Once inhaled, these fuels induce an inflammatory reaction in lung tissue. They are not metabolized by tissue enzymes, but undergo emulsification and become engulfed by macrophages which, with time, may disintegrate and release oily substances surrounded by fibrous tissue and giant cells.

===Fuels===
Fire breathing is typically performed with a high flash point fuel, such as lamp oil (liquid paraffin), while fire eating is performed with low flash point fuels, such as white gas or naphtha. Highly purified fuels are preferred by fire performers due to their minimized toxicity, but other, more dangerous fuels may sometimes be used, such as ethanol, isopropanol, kerosene, gasoline, or charcoal lighter fluid. All fuels run the risk of causing pneumonitis if inhaled, however longer chain oils are more persistent than smaller molecules. Alcohols and volatile naphthas are likely to be absorbed or expelled from the body by evaporation and respiration.

==Diagnosis==
Exogenous lipid pneumonia is rare in the general population, but occupational accidents may not be uncommon in fire performers. Diagnosis is usually made on the basis of history of exposure to hydrocarbon fuels, symptoms, and radiological findings. The radiological findings are nonspecific, and the disease presents with variable patterns and distribution. For this reason, lipoid pneumonia may mimic many other diseases, and the diagnosis is often delayed.

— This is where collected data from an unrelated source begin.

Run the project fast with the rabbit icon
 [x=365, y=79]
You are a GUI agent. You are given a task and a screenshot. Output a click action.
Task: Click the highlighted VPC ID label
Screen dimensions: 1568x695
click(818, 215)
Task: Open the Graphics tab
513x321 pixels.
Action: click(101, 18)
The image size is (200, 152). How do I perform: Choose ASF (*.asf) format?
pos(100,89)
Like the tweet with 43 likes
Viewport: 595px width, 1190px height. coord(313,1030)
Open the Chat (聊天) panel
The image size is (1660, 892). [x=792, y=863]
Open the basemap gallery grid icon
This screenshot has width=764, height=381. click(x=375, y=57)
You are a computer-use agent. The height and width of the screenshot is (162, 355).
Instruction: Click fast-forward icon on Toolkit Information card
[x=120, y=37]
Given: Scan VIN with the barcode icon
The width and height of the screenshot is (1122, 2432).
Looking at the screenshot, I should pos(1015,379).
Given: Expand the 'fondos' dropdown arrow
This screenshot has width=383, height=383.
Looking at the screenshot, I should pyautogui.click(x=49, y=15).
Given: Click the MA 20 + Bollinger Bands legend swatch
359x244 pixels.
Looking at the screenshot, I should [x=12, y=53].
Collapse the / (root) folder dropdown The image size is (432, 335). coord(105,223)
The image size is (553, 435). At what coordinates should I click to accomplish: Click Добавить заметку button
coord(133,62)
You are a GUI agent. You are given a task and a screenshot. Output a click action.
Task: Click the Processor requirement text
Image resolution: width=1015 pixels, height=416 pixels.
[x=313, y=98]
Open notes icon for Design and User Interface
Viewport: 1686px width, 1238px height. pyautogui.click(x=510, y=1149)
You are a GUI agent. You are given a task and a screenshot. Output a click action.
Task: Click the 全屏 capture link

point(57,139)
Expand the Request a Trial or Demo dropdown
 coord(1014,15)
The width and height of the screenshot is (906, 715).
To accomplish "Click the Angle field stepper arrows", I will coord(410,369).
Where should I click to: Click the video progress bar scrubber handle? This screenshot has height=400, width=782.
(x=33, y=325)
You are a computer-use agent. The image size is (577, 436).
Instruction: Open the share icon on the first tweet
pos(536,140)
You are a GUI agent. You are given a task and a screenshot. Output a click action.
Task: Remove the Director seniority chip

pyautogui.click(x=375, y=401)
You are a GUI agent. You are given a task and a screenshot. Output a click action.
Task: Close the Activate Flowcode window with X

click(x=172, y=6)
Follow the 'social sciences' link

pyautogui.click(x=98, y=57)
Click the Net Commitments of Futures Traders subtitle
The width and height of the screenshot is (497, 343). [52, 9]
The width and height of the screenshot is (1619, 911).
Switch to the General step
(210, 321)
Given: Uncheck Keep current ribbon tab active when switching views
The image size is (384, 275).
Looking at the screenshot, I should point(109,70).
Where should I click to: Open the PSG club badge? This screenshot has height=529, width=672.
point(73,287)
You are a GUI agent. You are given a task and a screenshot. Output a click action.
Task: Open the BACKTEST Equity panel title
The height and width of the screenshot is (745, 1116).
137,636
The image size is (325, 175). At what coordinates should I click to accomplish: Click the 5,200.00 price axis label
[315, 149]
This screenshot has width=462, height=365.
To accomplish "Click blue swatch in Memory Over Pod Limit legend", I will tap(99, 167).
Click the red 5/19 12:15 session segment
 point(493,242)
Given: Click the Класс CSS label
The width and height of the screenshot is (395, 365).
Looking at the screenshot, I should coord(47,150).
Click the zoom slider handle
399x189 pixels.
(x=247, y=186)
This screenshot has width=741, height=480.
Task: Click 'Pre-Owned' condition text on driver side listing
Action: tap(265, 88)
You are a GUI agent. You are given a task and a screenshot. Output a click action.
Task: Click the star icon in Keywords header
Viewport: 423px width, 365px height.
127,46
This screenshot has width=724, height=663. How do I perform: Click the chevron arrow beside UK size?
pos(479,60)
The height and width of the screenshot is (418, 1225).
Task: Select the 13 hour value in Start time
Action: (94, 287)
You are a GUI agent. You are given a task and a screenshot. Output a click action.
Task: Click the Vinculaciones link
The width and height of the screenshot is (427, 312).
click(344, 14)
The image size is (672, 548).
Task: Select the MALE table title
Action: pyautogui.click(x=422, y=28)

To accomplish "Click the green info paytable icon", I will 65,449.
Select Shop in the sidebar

Chest X-rays taken shortly after the accident may or may not be abnormal, but typically over time show infiltrates in the lower lobes of the lungs. High-resolution CT will frequently demonstrate abnormalities, including opacities, pleural effusion, consolidation, or pulmonary nodules. Histopathology of lung biopsy or bronchoalveolar lavage may indicate lipid-laden macrophages. Laboratory results may show highly elevated inflammatory markers.

==Treatment==
The course of treatment of fire breather's pneumonia remains controversial. Administration of bronchodilators, corticosteroids, and prophylactic antibiotics to prevent secondary infection is a common course of treatment. Some studies suggest that steroids may improve outcomes in severely affected individuals, yet these data are only based on a limited number of patients. The use of gastric decontamination to prevent subsequent pulmonary injury from hydrocarbon ingestion is controversial. It may have potential benefit in large (> 30 cc), intentional ingestion of compounds with systemic toxicity.

Prognosis after peak symptoms is typically good, with most patients making a full recovery in weeks to months.